A randomized, double-blind study to evaluate the efficacy and safety of three different doses of palonosetron versus placebo in preventing postoperative nausea and vomiting over a 72-hour period

BACKGROUND: We designed this multicenter, randomized, double-blind study to assess the efficacy and safety of three doses of palonosetron, compared with placebo, on the incidence and severity of postoperative nausea and vomiting (PONV) in inpatients for 72 h after surgery. METHODS: Female patients undergoing either elective gynecological or breast surgery were stratified according to two additional PONV risk factors: nonsmoking status and history of PONV and/or motion sickness. Five hundred forty-four patients with one or both of these risk factors were randomized to receive one of the three doses of IV palonosetron (0.025 mg, 0.050 mg, 0.075 mg) or placebo immediately before induction of anesthesia. The primary efficacy end-point was complete response (CR: no emesis and no use of rescue medications) evaluated at the 0-24 and 24-72 h time intervals after surgery. RESULTS: CR rates for placebo and palonosetron 0.075 mg were 36% and 56% for 0-24 h (P = 0.001), 52% and 70% for 24-72 h (P = 0.002) and 36% and 52% (P = 0.010) for the 0-72 h. postoperative interval.
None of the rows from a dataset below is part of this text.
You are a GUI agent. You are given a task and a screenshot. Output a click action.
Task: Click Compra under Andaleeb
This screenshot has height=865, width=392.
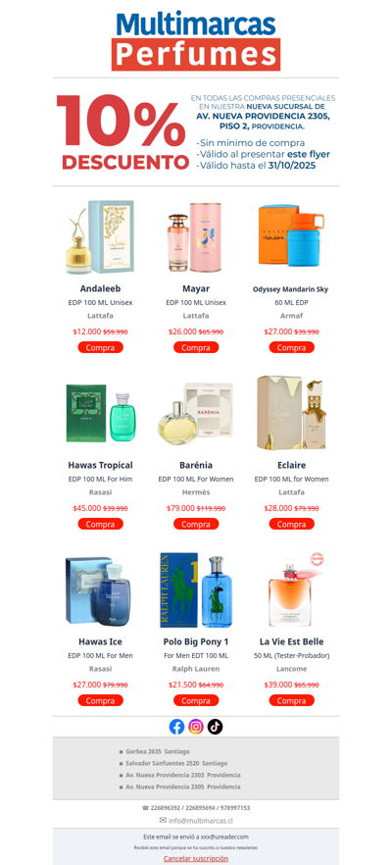pos(100,347)
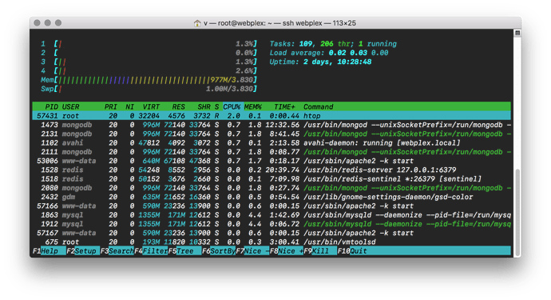Open F2 Setup in htop footer
Image resolution: width=551 pixels, height=300 pixels.
[83, 250]
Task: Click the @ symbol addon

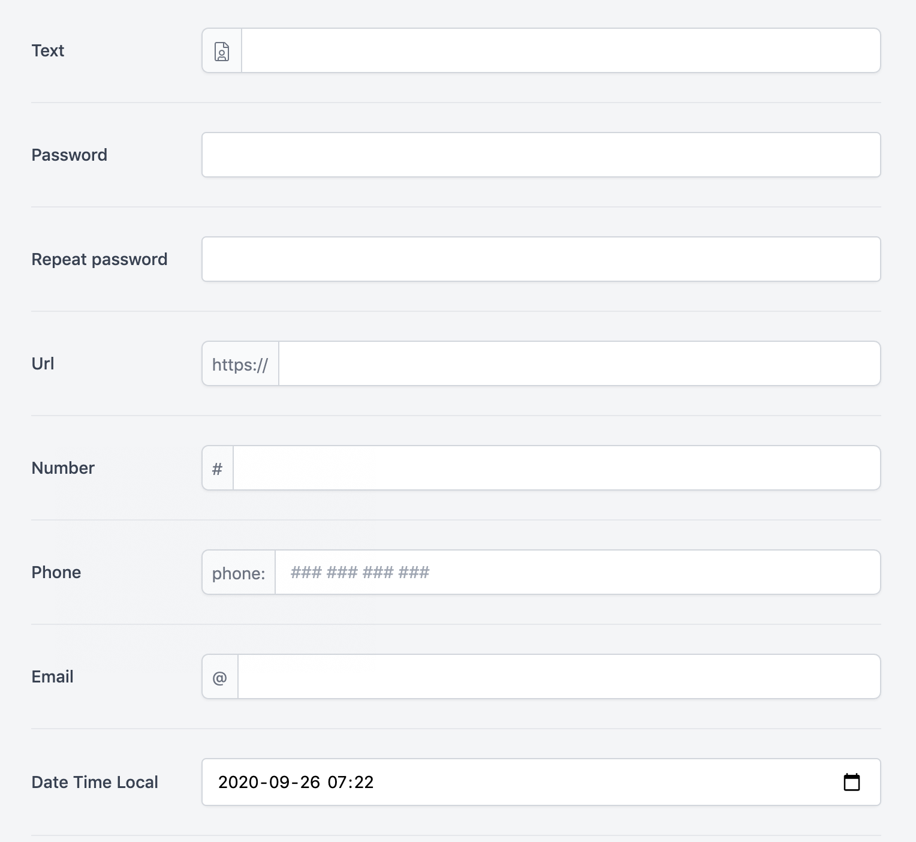Action: tap(220, 676)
Palonosetron 0.075 mg was associated with less intense nausea (e.g., toward "mild" or "none") versus placebo during the 0-24 h (P < 0.001) time interval and significantly delayed median time to emesis (P = 0.002) and treatment failure (P = 0.004). Although CR rates for both the 0.025 mg and 0.050 mg palonosetron doses were not statistically superior to placebo for the 0-24 h or 24-72 h periods, both lower doses reduced nausea severity during the 0-24 h period (P = 0.040 and P = 0.004). CONCLUSION: A single 0.075-mg IV dose of palonosetron effectively reduced the severity of nausea and delayed the time to emesis and treatment failure in the inpatient surgical setting; lower doses were not as effective.